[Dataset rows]
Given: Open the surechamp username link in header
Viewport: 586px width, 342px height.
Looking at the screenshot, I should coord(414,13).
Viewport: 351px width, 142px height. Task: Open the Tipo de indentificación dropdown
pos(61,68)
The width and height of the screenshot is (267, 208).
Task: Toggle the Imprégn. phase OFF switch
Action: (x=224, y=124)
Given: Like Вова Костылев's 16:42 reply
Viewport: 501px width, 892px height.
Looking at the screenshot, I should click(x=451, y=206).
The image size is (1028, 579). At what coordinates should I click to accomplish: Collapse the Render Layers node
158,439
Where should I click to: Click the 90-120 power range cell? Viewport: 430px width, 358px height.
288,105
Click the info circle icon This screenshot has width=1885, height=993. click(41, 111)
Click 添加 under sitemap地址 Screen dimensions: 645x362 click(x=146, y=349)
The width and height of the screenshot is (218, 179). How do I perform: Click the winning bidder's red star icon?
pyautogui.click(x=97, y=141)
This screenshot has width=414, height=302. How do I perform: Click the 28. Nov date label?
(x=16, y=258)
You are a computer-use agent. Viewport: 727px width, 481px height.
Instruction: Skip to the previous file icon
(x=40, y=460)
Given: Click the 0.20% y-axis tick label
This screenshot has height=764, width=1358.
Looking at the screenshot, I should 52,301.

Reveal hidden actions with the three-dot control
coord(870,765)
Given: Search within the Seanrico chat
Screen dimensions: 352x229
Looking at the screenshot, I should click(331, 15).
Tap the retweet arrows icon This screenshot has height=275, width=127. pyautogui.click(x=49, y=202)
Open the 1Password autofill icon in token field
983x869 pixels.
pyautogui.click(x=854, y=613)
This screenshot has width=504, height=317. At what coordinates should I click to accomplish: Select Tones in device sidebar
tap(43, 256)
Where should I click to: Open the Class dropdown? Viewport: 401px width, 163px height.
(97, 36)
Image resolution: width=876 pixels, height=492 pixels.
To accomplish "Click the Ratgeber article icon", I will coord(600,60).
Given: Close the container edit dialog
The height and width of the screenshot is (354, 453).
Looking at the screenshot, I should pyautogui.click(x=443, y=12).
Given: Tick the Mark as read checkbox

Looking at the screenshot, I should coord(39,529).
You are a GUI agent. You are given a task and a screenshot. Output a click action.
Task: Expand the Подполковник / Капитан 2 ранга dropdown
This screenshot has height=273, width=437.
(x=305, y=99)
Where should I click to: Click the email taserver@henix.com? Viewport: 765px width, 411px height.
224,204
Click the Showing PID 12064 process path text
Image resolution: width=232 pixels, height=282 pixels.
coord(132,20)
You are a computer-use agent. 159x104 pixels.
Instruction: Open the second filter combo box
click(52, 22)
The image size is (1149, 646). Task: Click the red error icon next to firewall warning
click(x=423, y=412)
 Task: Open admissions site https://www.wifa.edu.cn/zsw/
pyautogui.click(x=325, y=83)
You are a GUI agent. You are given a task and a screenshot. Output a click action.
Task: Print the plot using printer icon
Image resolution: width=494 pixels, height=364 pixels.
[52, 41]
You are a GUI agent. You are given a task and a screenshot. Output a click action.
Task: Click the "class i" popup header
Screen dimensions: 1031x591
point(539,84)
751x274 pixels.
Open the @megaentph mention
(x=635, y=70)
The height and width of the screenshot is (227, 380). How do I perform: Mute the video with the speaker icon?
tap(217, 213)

• _WHAT THE TASK ASKS_:
Please pull out every line of the listing above that contains the string "coordinates", matching case exactly.

• _FINISHED ANSWER_:
The image size is (1028, 579). At what coordinates should I click to accomplish: Collapse the Render Layers node
This screenshot has width=504, height=317. At what coordinates should I click to accomplish: Select Tones in device sidebar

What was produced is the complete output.